I put the below JavaScript on my website years ago. The vast majority of visitors (99.9%+? my access log files are huge and simply there's no way that many people know me) to Walden's World and this blog is bots, and this email link has been on my contact page for 10 years so you'd think I'd be on a bunch of spam email lists by now. I get remarkably little spam which makes me think that there's a decent effectiveness to js execution.

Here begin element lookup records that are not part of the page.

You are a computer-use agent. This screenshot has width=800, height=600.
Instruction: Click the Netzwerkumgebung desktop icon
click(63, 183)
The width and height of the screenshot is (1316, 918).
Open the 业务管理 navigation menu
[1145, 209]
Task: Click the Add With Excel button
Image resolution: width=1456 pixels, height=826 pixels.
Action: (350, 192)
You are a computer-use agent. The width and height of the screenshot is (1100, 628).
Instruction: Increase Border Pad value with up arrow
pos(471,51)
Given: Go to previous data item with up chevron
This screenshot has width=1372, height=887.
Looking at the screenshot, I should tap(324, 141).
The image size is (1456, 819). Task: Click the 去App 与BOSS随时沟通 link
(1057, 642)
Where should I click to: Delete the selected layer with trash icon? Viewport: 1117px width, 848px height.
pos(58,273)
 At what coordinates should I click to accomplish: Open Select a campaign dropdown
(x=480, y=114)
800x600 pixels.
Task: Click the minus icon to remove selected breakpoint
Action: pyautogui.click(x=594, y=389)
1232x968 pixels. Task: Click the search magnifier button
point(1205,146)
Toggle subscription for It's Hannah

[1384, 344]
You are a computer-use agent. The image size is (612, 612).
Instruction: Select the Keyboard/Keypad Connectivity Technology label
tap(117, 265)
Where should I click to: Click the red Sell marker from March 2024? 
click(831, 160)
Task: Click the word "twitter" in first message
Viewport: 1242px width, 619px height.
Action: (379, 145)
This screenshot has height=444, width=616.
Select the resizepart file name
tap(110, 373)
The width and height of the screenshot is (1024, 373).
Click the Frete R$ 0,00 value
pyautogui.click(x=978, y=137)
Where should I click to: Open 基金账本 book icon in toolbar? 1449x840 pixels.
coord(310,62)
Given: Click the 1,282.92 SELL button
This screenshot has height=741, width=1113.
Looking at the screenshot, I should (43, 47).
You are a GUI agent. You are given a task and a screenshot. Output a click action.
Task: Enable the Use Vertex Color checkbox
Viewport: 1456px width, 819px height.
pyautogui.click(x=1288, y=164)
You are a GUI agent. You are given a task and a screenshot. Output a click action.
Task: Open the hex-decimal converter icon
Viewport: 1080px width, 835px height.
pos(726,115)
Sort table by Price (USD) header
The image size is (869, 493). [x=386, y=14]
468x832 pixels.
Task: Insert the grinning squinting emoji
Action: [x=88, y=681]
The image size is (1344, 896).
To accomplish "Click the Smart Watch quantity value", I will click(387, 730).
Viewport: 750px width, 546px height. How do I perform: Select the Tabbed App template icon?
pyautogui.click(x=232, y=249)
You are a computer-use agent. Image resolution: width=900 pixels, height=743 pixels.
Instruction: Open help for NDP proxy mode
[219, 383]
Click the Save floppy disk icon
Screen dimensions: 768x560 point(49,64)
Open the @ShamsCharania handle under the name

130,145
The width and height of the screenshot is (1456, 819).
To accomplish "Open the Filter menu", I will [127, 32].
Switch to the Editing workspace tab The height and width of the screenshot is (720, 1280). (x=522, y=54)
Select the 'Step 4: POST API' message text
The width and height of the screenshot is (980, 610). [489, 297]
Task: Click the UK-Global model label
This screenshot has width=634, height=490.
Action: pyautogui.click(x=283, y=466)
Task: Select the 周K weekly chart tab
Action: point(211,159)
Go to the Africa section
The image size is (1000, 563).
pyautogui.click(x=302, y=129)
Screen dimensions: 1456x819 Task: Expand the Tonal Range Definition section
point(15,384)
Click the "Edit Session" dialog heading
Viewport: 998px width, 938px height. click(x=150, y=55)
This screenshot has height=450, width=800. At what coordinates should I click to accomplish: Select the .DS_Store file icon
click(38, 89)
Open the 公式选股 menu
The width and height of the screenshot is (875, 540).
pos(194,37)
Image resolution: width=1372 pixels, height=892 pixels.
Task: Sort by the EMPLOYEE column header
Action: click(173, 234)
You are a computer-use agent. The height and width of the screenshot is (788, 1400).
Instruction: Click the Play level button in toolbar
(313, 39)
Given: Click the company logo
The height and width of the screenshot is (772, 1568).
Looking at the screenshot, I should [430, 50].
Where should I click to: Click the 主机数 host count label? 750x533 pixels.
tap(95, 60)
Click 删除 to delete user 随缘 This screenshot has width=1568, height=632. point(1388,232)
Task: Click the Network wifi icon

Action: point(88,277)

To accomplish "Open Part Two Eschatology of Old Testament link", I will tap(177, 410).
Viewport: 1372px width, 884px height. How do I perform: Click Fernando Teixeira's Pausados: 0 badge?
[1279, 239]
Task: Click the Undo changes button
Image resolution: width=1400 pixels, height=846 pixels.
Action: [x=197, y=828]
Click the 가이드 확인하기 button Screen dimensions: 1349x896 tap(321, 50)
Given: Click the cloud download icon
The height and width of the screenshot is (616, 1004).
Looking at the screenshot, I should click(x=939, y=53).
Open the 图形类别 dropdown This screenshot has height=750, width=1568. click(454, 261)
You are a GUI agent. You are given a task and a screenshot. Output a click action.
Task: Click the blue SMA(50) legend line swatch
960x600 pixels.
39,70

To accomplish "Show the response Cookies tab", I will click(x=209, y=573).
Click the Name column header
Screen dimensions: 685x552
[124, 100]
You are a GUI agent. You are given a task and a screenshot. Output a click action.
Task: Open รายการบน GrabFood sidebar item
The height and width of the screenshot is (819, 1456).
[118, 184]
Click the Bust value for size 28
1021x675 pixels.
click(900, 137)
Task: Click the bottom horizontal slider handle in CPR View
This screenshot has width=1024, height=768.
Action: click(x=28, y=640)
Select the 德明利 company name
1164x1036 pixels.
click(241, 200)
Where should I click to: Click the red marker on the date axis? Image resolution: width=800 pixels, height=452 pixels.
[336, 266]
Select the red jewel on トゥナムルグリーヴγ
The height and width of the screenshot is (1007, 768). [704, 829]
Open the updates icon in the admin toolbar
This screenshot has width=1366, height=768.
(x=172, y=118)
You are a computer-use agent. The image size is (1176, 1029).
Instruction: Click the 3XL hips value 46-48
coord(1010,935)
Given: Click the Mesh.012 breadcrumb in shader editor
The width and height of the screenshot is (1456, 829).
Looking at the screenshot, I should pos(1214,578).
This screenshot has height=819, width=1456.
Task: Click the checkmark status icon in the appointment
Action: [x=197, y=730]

<script type="text/javascript" >
//Is this even effective at stopping spam?
var walden = 'walden';
var world = 's.world';
document.getElementById("email").innerHTML = walden+"@"+walden+world;
document.getElementById("email").href = 'mailto:'+walden+"@"+walden+world;
</script>
Cloudflare's implementation is basically just this with extra steps. They have to ship the full email so that if it was a real user they can overwrite [email protected] with the actual email. So they encode the email and ship the decode function. What's I thought was cool about this approach is that Cloudflare can be a lot more aggressive with detecting bots, since even if a real user was accidentally caught up in this, they would still be able to view the email. However, any motivated scraper would be able to thwart this method by executing the JavaScript on the page. Or ever writing a special parser just for the Cloudflare email obfuscation format. I'll leave that as an exercise to the data harvesters.